> _Extrait du texte_
----

4La teneur de l’art. 74 EIMP a été modifiée dans le cadre de la réforme de l’EIMP du 4 octobre 1996, entrée en vigueur le 1er février 1997.

5Dans le contexte de cette révision, remise probatoire et remise confiscatoire ont été clairement distinguées par le législateur. L’objet de l’actuel art. 74 EIMP a ainsi été restreint à la seule remise de « moyens de preuve » et son contenu précisé. En parallèle, le contenu de l’art. 34 aEIMP, relatif à la remise d’objets ou de valeurs dans le cadre d’une extradition, a été transféré à l’art. 59 EIMP après un certain nombre de modifications. Enfin, un nouvel article 74a EIMP, destiné à régir spécifiquement la remise confiscatoire, a été adopté.

II. Contenu : généralités

6L’art. 74 EIMP régit désormais uniquement la question de la remise de moyens de preuve saisis en Suisse à l’Etat étranger, et se lit en parallèle :

  • à l’art. 59 EIMP, traitant spécifiquement de la remise d’objets ou valeurs trouvés en possession de la personne à extrader (qu’il s’agisse de moyens de preuve ou du produit de l’infraction),

  • à l’article 74a EIMP, consacré à la remise d’objets ou valeurs en vue de leur confiscation ou de leur restitution.

  • à l’art. 90 EIMP, qui prévoit la remise des « pièces à conviction » en même temps que le dossier de la procédure pénale, en cas de délégation à l’étranger de la poursuite pénale.

En l’état, la saisie, respectivement la remise, de valeurs à titre de créance compensatrice n’est, elle, possible qu’aux conditions restrictives des art. 94 et ss EIMP (exequatur d’une décision définitive et exécutoire d’un Etat étranger)

.

7La remise probatoire est par ailleurs prévue dans plusieurs instruments internationaux, tels que par exemple l’article 6 CEEJ (RS 0.351.12), l’art. 35 TEJUS (RS 0.351.933.6), l’art. 10 TEJArgentine (RS 0.351.915.4) ou encore l’art. 9 al. 1 TEJMexique (RS 0.351.956.3). La portée de ces dispositions, réservées par l’art. 1 al. 1 EIMP, ne va pas toutefois pas au-delà de celle de l’art. 74 EIMP

.

8La notion de « moyens de preuve » visée à l’art. 74 EIMP reste large. Selon le texte même de la loi, il peut s’agit de tout objet, soit notamment de tout document ou valeur « saisis à titre probatoire ». Il peut s’agir de papiers-valeurs, de documents bancaires, d’objets d’art etc. Il peut s’agir aussi de supports contenant des enregistrements audios, vidéos ou des données informatiques. En fonction de leur nature et de leur contenu, la remise d’objets à l’étranger est donc susceptible de constituer non seulement une atteinte au droit de propriété (à tout le moins sous la forme temporaire d’une atteinte à la possession), mais aussi une atteinte à la vie privée ou au secret d’affaire (remise de données informatiques, d’enregistrements audio et vidéos ou de documents relevant du domaine secret)

----

> _Données sources_
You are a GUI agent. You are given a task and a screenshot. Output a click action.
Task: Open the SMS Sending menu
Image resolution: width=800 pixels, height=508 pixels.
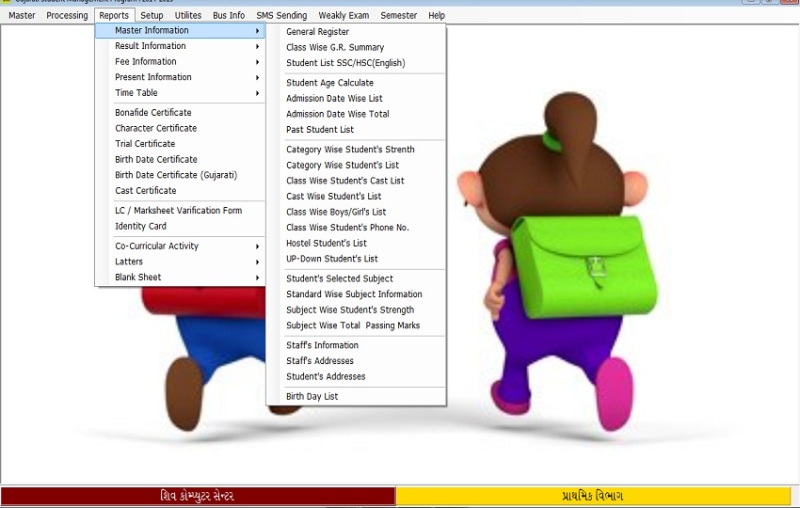(281, 16)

----

> _Consignes_
a - Répondez aux questions suivantes d'après l'extrait sur l'art. 74 EIMP :
(i) À quelle date la réforme de l'EIMP du 4 octobre 1996 est-elle entrée en vigueur ?
(ii) Vers quel article le contenu de l'art. 34 aEIMP a-t-il été transféré ?
(iii) Quel article prévoit la remise des « pièces à conviction » en même temps que le dossier de la procédure pénale, en cas de délégation à l'étranger de la poursuite pénale ?
b - Traduisez en anglais cette phrase de l'extrait sur l'art. 74 EIMP : « L’objet de l’actuel art. 74 EIMP a ainsi été restreint à la seule remise de « moyens de preuve » et son contenu précisé. »
c - Rédigez la suite de l'extrait sur l'art. 74 EIMP, en reprenant après sa dernière phrase.

> _Réponses par tâche_
a -
(i) Le 1er février 1997.
(ii) À l'art. 59 EIMP.
(iii) L'art. 90 EIMP.

b - The subject matter of the current Art. 74 EIMP was thus restricted solely to the surrender of "evidence," and its content was clarified.

c -
. L’art. 74 EIMP vise également tout dossier ou décision d’une administration ou juridiction suisse. Est toutefois exclue la remise des décisions judiciaires rendues dans la procédure d’entraide elle-même, ainsi que les écritures et pièces produites par les parties dans ce contexte
.

9Les objets, valeurs ou documents à remettre doivent être en lien de causalité avec les faits poursuivis dans la procédure pénale en cours dans l’Etat requérant

. Selon la jurisprudence du Tribunal fédéral, il n'y a toutefois pas lieu de poser des exigences strictes quant au caractère approprié de l’objet en question en tant que moyen de preuve, l'appréciation finale incombant au juge du fond étranger
. Les exigences en matière de remise probatoire sont notamment moins sévères qu’en cas de remise d’objets ou de valeurs en vue de confiscation ou de restitution au sens de l’art. 74a EIMP
. Il suffit donc que prima facie l’objet en question apparaisse propre à servir de pièce à conviction
. Une quelconque connexion entre les faits poursuivis à l’étranger et l’objet en question suffit
.

10Le principe de la proportionnalité, découlant des art. 5 al. 2 Cst et 63 al. 1 EIMP, s’applique néanmoins

. En fonction des besoins de la procédure pénale étrangère, une simple copie des documents ou supports saisis peut être remise à l’Etat requérant
. La remise est inutile, si le fait à prouver est notoire ou déjà étayé par des preuves suffisantes
. L’autorité d’exécution limite toutefois son examen à l'"utilité potentielle" des pièces remises
. Selon la jurisprudence, l’Etat requis ne doit ainsi pas substituer sa propre appréciation à celle du magistrat étranger, puisqu’il ne dispose généralement pas des éléments qui lui permettraient de se prononcer sur l'opportunité de l'administration des preuves en question
.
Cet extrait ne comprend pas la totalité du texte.